Pamela Fonju* and Kem Louie

Department of Nursing, William Paterson University, 300 Pompton Road, University Hall 203, Wayne, NJ 07470, USA
Dr. Pamela Fonju, Department of Nursing, William Paterson University, 300 Pompton Road, University Hall 203, Wayne, NJ 07470, USA; E-mail: fonjup@wpunj.edu
28 March 2018; 03 May 2018; 05 May 2018
Fonju P, Louie K (2018) Factors Associated with Medication Adherence among Hypertensive Adults in the North West Region of Cameroon. Int J Nurs Clin Pract 5: 278. doi: https://doi.org/10.15344/2394-4978/2018/278

Abstract

Introduction: Hypertension is a primary risk factor for cardiovascular disease, premature morbidity and mortality worldwide. The World Health Organization (WHO) estimates a global prevalence of approximately 1 billion adults and projects an increase to 1.7 billion by 2025. Global hypertension is on a steady rise in developing countries. The use of anti-hypertensive medications has been shown to produce significant gains; however, non-adherence remains a global health problem. This study examines factors associated with medication adherence among hypertensive adults in the North West Regions of Cameroon. The study framework was guided by Bandura’s theory of self-efficacy.

_QUESTIONS ON THE MATERIAL:_
1. Give every full date (day, month and year) in the article on hypertension medication adherence in Cameroon.
2. Write what follows the last sentence of the abstract on hypertension medication adherence in Cameroon.

_RECORDS SUPPLIED:_

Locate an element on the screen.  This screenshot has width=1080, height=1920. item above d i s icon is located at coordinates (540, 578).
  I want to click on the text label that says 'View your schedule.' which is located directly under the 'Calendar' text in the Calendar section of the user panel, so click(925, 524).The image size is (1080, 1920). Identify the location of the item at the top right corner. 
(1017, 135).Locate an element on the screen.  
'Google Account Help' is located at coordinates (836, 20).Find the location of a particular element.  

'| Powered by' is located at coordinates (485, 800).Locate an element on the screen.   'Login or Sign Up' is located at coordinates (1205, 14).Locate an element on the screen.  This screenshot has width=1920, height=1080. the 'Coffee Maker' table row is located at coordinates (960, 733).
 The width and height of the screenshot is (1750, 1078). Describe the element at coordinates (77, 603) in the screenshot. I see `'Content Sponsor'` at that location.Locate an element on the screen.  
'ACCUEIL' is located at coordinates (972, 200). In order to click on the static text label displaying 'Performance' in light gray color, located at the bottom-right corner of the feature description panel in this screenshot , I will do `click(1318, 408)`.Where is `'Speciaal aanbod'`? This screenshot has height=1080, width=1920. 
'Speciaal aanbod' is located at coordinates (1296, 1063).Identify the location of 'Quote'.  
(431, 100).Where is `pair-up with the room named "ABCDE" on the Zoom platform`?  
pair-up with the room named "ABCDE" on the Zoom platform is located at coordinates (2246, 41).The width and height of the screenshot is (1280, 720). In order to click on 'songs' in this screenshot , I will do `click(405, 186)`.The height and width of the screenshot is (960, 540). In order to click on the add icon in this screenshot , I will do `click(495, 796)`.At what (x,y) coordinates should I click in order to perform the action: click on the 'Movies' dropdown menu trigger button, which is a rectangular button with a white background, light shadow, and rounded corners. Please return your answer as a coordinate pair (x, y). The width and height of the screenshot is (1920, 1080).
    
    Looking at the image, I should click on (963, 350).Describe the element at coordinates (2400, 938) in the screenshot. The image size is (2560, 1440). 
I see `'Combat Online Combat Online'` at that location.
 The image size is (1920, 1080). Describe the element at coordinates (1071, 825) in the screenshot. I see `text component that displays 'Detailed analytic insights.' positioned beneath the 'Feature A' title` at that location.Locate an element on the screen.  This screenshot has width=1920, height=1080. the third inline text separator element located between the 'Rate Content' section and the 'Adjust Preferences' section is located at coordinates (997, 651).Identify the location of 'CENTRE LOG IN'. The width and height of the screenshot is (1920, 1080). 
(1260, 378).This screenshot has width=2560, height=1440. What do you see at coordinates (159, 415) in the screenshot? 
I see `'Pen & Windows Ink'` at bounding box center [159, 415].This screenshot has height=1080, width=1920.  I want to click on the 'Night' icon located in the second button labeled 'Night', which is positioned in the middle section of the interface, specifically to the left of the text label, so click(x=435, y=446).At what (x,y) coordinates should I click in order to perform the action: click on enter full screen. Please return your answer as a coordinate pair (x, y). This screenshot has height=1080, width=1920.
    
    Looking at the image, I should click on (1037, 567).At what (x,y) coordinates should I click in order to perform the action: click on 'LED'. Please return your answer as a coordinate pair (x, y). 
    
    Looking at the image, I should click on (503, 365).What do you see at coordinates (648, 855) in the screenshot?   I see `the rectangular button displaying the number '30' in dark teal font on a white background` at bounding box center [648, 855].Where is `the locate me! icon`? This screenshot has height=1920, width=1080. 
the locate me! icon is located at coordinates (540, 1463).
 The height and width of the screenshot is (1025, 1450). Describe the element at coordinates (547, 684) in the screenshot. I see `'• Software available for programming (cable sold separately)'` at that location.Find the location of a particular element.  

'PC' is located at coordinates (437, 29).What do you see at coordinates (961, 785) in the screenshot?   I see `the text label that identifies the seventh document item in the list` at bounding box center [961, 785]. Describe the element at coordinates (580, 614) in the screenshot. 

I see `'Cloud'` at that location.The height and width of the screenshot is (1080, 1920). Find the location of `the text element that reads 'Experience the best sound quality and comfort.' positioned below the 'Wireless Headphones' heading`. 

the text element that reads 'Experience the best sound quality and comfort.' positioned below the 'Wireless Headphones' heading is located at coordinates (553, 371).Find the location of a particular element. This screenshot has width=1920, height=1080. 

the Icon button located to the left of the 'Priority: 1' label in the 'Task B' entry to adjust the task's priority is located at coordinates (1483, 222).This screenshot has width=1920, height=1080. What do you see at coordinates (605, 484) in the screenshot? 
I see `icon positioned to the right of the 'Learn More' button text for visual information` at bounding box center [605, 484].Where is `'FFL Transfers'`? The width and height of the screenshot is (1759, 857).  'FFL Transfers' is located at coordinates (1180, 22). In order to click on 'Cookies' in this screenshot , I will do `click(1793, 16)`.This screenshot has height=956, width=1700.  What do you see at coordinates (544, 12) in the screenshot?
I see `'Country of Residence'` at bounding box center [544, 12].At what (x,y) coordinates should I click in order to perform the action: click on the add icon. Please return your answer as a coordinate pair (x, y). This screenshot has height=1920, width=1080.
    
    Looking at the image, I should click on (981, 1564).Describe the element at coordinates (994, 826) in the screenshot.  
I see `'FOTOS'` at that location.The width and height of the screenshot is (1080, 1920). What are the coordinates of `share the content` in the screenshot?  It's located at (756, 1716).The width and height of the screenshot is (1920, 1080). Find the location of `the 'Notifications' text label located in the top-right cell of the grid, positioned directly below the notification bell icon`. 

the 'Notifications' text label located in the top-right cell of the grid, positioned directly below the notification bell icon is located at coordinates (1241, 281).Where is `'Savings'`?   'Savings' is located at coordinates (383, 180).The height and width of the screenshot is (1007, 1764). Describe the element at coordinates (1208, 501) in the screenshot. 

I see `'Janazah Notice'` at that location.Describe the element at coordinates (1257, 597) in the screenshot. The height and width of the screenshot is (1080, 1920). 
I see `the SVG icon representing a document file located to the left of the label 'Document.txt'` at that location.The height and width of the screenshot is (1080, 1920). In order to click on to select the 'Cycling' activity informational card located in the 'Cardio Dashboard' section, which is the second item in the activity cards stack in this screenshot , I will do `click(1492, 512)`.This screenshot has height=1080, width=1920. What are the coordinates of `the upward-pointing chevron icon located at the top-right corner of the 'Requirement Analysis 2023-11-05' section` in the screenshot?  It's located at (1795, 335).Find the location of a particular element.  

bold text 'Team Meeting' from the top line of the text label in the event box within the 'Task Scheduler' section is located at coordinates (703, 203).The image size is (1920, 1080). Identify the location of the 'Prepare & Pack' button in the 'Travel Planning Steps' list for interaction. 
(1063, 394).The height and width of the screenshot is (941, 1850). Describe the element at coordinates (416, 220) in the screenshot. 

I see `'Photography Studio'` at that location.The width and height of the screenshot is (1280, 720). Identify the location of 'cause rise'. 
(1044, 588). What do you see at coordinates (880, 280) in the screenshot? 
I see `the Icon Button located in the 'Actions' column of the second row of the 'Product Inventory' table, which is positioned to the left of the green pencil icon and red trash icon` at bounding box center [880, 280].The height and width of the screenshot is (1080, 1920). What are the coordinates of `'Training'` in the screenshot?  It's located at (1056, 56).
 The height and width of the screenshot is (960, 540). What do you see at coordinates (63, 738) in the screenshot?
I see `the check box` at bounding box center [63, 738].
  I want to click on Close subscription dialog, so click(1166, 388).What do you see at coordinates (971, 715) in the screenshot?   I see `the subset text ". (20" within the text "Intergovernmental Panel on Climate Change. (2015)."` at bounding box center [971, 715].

_RESPONSES FOR EACH TASK:_
1. 28 March 2018; 03 May 2018; 05 May 2018

2.
Methods: This project utilized a descriptive cross-sectional survey design. Data was collected by selfadministered questionnaires with a convenience sample of established patients in two hospitals. Two surveys included the demographic tool (15 items) and the Modified Medication Adherence Scale (MMAS-8). The Cronbach alpha is .83 [1].
Results: The total sample (n=200) completed the surveys. 47% (n = 94) reported a normal blood pressure. The mean systolic blood pressure was 141mm/Hg and diastolic blood pressure was 85mm/Hg. Mean adherence score was 6.33, SD=2.089. Adherence scores findings showed 31% (n = 63) low adherence, 32% (n= 64) medium adherence and 36% (n=73) high adherence. A significant weak negative correlation was found with adherence and blood pressure in systolic BP (r (198) = -.204, p<.05) and in diastolic BP (r (198) = -.237, p<.01). The higher the blood pressure, the lower the adherence scores. Education and alcohol were shown to be statistically associated with medication adherence.
Conclusions: The long-term reduction strategy of acute cardiovascular events associated with high medication adherence to antihypertensive treatment underscores its importance to hypertension control. Efforts focused on early antihypertensive treatment initiation and customized intervention programs may likely improve patient outcome and provide major benefits in global hypertension control efforts.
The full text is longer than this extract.